▶ What you will do
How many lines in the records below include "supermercado"? Answer with the number only.

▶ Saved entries
::::::::::
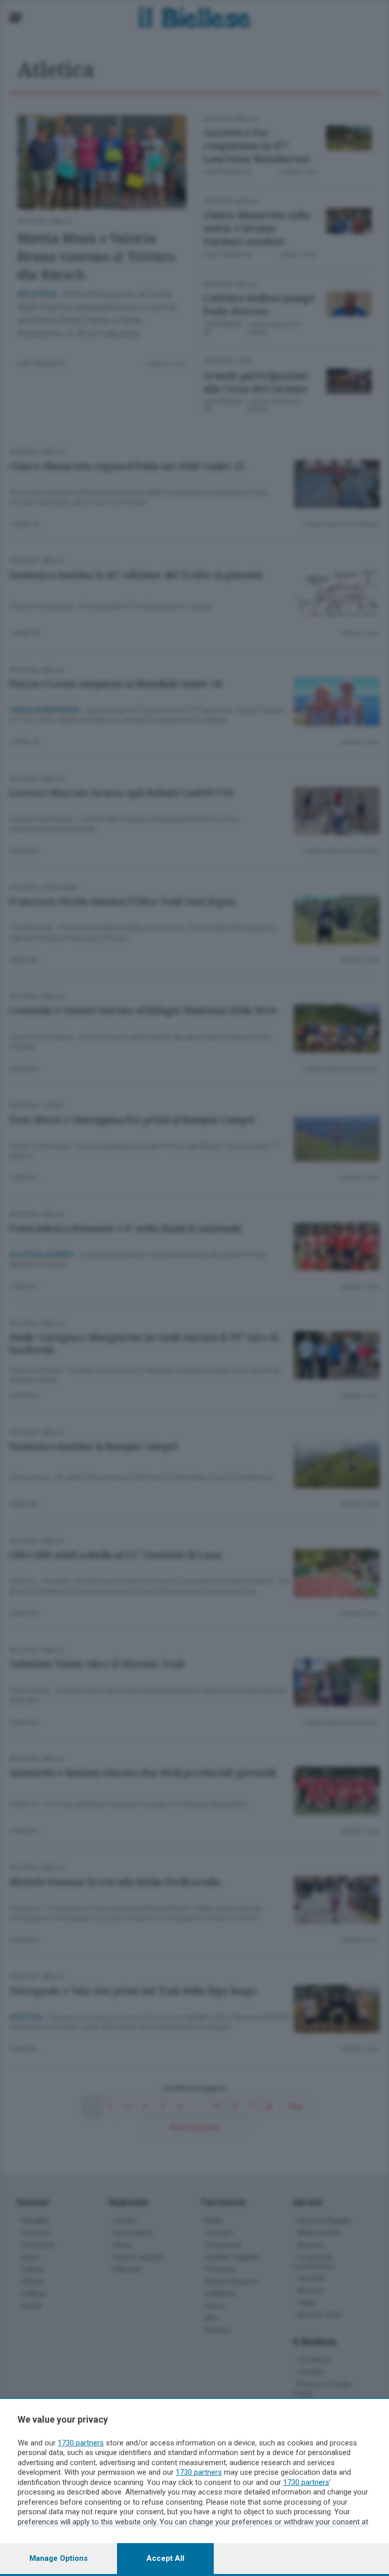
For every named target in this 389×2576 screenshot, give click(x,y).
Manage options (58, 2558)
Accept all (165, 2558)
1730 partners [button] (81, 2442)
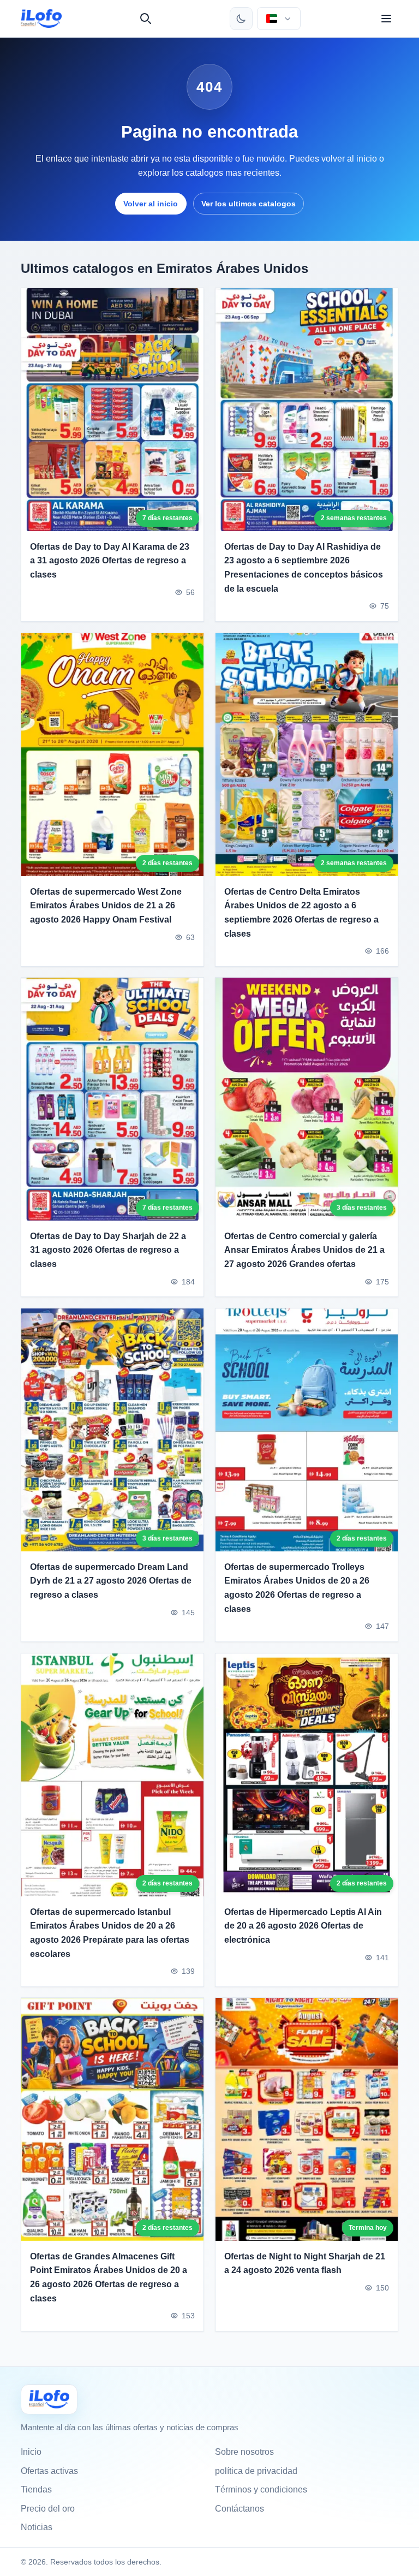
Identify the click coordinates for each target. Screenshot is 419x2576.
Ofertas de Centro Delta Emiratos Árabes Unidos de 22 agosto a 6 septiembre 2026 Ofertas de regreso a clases (301, 912)
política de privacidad (256, 2471)
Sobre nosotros (244, 2451)
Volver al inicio (150, 203)
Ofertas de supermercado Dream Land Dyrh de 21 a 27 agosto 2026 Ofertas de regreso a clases (110, 1580)
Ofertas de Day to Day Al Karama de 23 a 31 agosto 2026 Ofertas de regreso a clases (109, 560)
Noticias (36, 2527)
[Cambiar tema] (241, 18)
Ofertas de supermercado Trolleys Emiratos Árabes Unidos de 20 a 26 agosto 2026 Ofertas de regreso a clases (296, 1588)
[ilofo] (41, 18)
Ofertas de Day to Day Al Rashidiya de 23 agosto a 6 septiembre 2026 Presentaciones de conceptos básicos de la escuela (303, 567)
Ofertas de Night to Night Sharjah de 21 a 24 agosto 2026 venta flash (304, 2263)
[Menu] (386, 19)
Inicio (31, 2451)
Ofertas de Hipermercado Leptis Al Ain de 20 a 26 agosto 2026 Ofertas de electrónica (303, 1925)
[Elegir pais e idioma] (279, 18)
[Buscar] (146, 18)
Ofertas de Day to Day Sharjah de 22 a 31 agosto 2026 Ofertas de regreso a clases (108, 1250)
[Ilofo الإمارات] (49, 2399)
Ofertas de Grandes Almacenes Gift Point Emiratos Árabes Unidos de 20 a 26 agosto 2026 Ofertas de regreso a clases (108, 2277)
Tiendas (36, 2489)
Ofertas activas (49, 2471)
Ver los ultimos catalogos (248, 203)
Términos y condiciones (261, 2489)
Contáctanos (239, 2508)
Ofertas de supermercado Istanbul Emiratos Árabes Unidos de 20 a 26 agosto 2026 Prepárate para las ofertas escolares (109, 1933)
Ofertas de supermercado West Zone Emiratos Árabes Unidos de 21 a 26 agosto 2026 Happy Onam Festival (106, 905)
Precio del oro (48, 2508)
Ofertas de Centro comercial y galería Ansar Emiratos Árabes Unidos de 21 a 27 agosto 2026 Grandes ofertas (304, 1250)
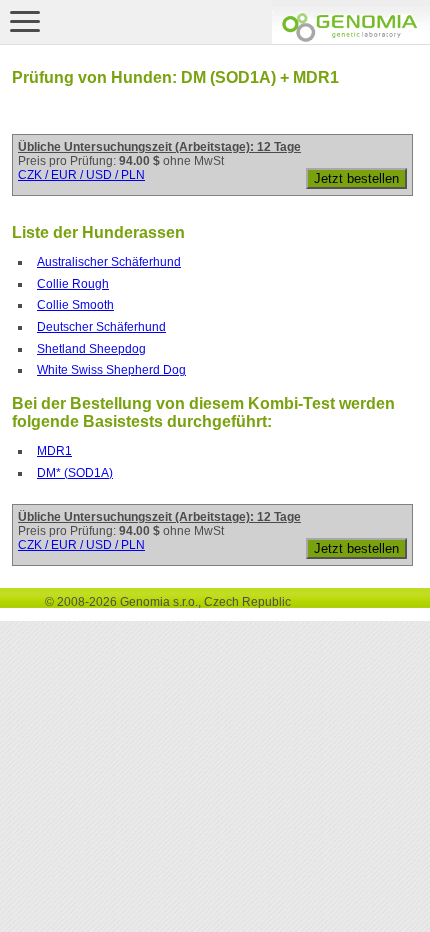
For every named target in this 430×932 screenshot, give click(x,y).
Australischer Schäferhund (109, 262)
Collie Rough (73, 284)
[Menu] (25, 21)
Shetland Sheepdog (91, 349)
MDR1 (54, 451)
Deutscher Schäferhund (101, 327)
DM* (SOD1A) (75, 473)
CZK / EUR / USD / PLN (81, 175)
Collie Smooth (75, 305)
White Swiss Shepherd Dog (111, 370)
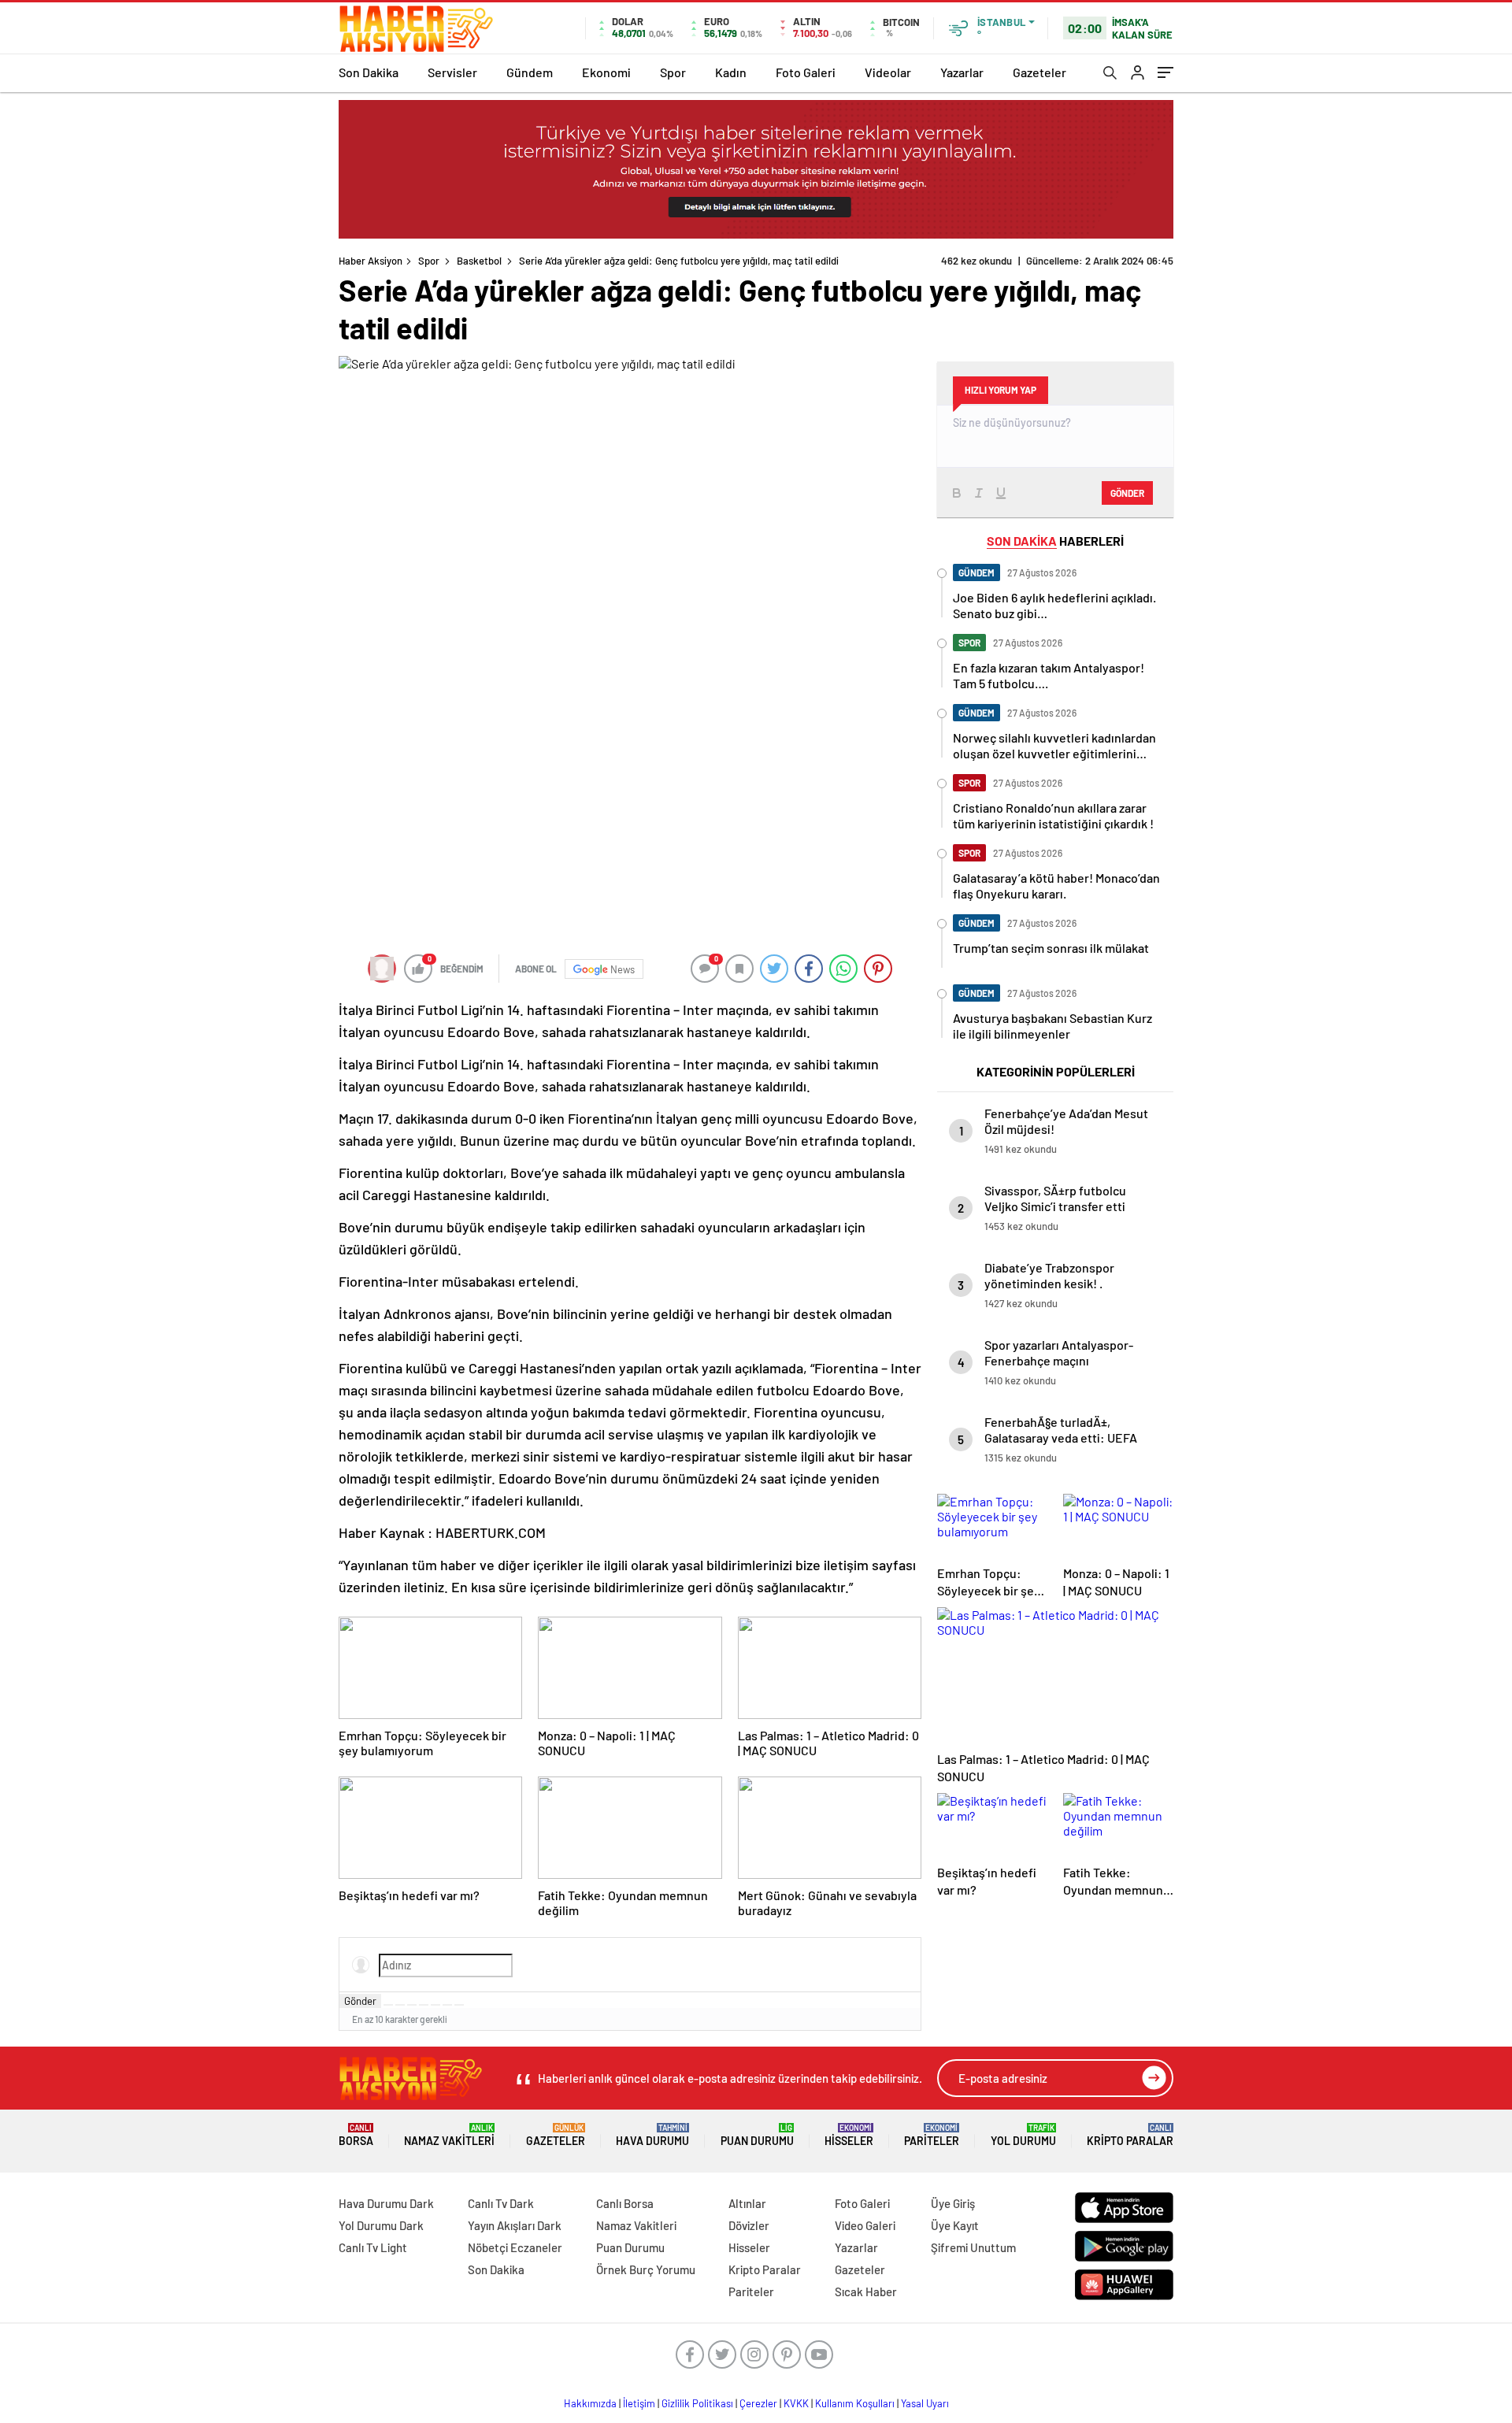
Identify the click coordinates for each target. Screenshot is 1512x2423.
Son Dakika (368, 72)
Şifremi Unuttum (973, 2247)
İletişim (639, 2403)
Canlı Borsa (625, 2203)
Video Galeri (865, 2225)
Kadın (731, 72)
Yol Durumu (1023, 2135)
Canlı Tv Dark (501, 2203)
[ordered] (423, 2005)
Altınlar (747, 2203)
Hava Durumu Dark (386, 2203)
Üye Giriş (953, 2203)
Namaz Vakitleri (449, 2135)
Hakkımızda (590, 2403)
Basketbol (479, 260)
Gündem (529, 72)
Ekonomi (606, 72)
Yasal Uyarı (925, 2403)
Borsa (356, 2135)
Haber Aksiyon (370, 260)
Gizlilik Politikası (697, 2403)
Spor (673, 72)
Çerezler (758, 2403)
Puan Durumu (757, 2135)
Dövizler (748, 2225)
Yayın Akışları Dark (514, 2225)
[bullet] (435, 2005)
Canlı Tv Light (373, 2247)
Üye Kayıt (955, 2225)
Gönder (360, 2001)
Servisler (452, 72)
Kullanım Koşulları (855, 2403)
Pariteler (931, 2135)
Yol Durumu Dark (381, 2225)
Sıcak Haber (866, 2291)
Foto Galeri (806, 72)
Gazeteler (1039, 72)
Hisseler (849, 2135)
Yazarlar (962, 72)
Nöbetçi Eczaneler (515, 2247)
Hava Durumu (652, 2135)
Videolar (888, 72)
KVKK (796, 2403)
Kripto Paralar (1130, 2135)
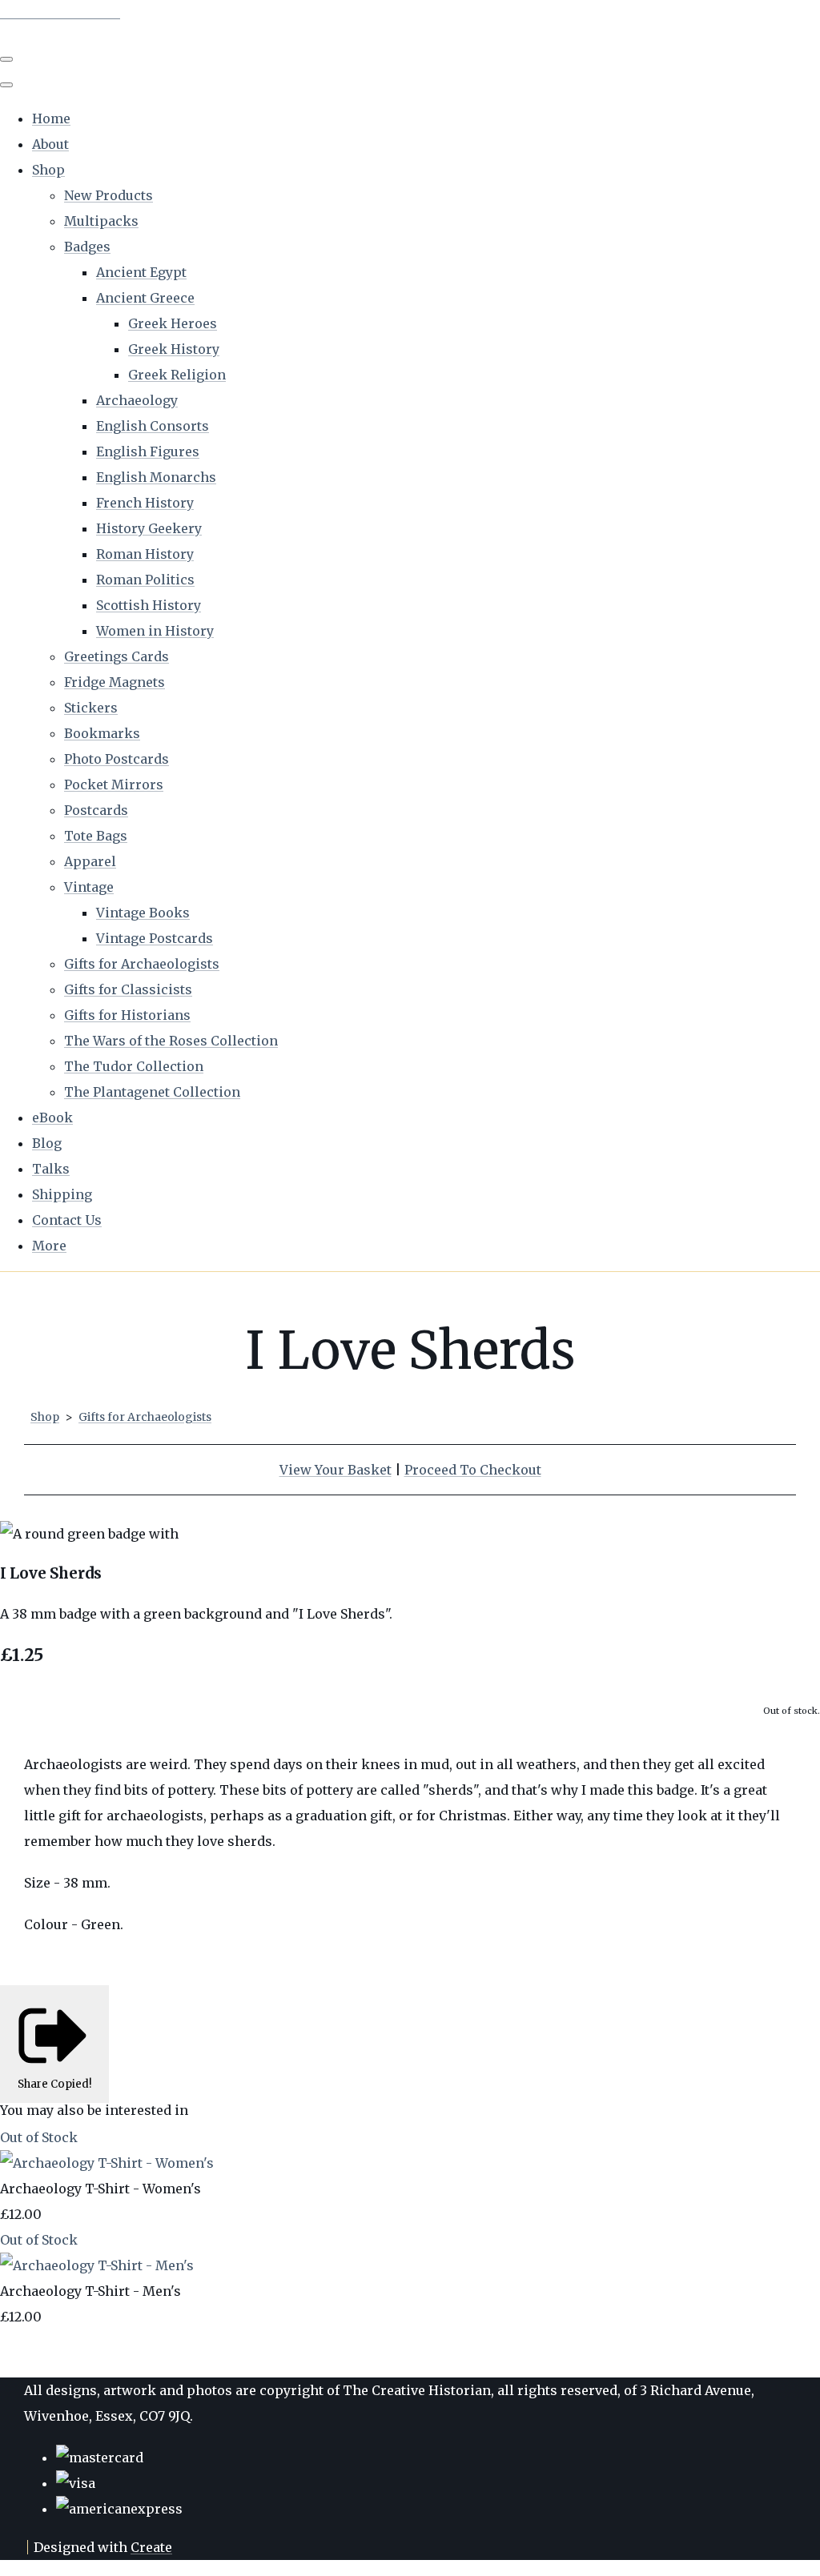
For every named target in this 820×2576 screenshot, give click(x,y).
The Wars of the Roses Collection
::::::::::
▶ Finished task
4